When we talk about Conversion Rate Optimization, it’s nearly impossible not to mention A/B testing (or split testing). Actually, many companies think that AB testing and CRO are completely synonymous. But that’s not true. A/B testing is a part of the greater umbrella of CRO – but that’s a topic for another day.
From Saas to e-commerce to lead generation websites, many companies now understand how the targeted audience responds to certain changes on their websites, thanks to A/B testing.
Most of the website elements you see on popular sites such as Google, eBay, and Amazon were evaluated for effectiveness using A/B testing. When it comes to positioning website elements, the design strategy that worked for one company may not necessarily work for yours. That’s why you should run an A/B test.
Many people think that A/B testing is all about selecting items to test, setting the goal of the test, paying close attention to changes in user behavior, checking for conversions, checking for the significance level, and determining the winner.
But is it that simple? (We wish).
A/B test results can be complex to analyze. Even after creating a strong testing hypothesis, it only takes one simple mistake during the analysis process to derail your whole efforts and make you come up with conclusions that can cost you valuable leads and conversions.
But since you are already here, we will walk you through the process of analyzing results for an A/B test.
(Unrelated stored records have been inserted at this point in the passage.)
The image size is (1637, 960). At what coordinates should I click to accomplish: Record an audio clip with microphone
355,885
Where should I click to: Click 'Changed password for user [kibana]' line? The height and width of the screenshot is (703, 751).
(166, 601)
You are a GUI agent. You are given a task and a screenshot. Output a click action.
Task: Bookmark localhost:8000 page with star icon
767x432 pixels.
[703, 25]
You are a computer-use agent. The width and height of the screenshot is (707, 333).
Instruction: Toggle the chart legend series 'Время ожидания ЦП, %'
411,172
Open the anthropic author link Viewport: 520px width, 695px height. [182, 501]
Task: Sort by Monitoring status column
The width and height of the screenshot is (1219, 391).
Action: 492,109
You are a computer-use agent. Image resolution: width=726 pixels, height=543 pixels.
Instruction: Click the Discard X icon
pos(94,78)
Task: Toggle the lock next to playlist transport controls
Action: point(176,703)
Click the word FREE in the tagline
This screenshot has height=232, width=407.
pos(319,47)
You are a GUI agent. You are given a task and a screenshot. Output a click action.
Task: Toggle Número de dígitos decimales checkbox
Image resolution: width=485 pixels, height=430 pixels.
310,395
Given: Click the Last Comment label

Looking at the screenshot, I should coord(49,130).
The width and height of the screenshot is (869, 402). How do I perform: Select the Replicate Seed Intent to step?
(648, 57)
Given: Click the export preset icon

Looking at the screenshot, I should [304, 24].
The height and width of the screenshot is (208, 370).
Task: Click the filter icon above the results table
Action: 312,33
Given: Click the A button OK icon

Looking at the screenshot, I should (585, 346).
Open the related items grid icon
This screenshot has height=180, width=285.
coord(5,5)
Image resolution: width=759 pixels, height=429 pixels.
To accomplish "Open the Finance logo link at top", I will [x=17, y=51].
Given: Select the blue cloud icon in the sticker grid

All the tips we give in this article can be applied to any A/B testing tool –but we recommend that you try out the tool made by marketers, for marketers, FigPii.
Defining A/B Testing
A/B testing, also known as split testing, is comparing two different versions of a web page or email to determine which version generates more conversions. According to our State of AB testing report, 71% of online companies run two or more A/B tests every month. For many CRO Agencies, A/B testing is a decision-making tool that helps reveal the elements that have the highest impact on the overall conversion rate on a site. Simply put, split testing gives empirical validation to your design decisions. The potential benefits of using A/B testing are:- Improved content
- Higher page engagement
- Higher conversion rates
- Reduced bounce rates on pages
How To Analyze A/B Test Results
Once you’re satisfied that your test has gathered enough data, reached the required statistical significance level, and run long enough, it’s time to begin the analysis process. The variation(s) you were testing will either win or lose, or the results will be inconclusive. Regardless of the outcome, you should focus on the learnings as you will need those to inform your next tests. One thing that you should know is that, in some instances, losing tests will give you more insights than those tests where the original underperforms. With that said, let’s take a look at how you should analyze your A/B test results: Winning variations – what’s next? Congratulations, your test won! So, what’s next? Removing the old design and asking your developers to implement the winning variation permanently? No, not yet! Before you do that, you have to ensure that your results are correct. This means you must investigate and know the factors contributing to the win. Remember, A/B testing is not all about running tests and hoping for wins. It’s also about learning.One winning variation
Most Optimizers fail to understand the importance of validating results and are instead obsessed with reaching the statistical significance of the test and implementation. This ends up being significance-level testing. So, before you ask your developer to implement the winning variations on the whole site, first determine whether the test results are valid. For instance, let’s say you were testing the control against three variations (V1, V2, and V3), and V2 won. The next thing you should do is re-run the test; this time, you should only test the control vs. the winning variation (V2, in this case). If the initial results are correct, V2 will win again, and you will be able to draw some learnings that you can propagate across the site. The other thing you should consider doing after having a winning variation is to allocate 100% of the traffic to the winning variation. This means pausing the experiment, duplicating it, and resetting the traffic allocation.Multiple winning variations
Sometimes, depending on how good your hypothesis was, a single test can have multiple winners. Both V1, V2, and V3 can outperform your original and have an uplift (in terms of your test goals). As good as it might sound, it can be confusing –in the sense that you might not know which variation to go with.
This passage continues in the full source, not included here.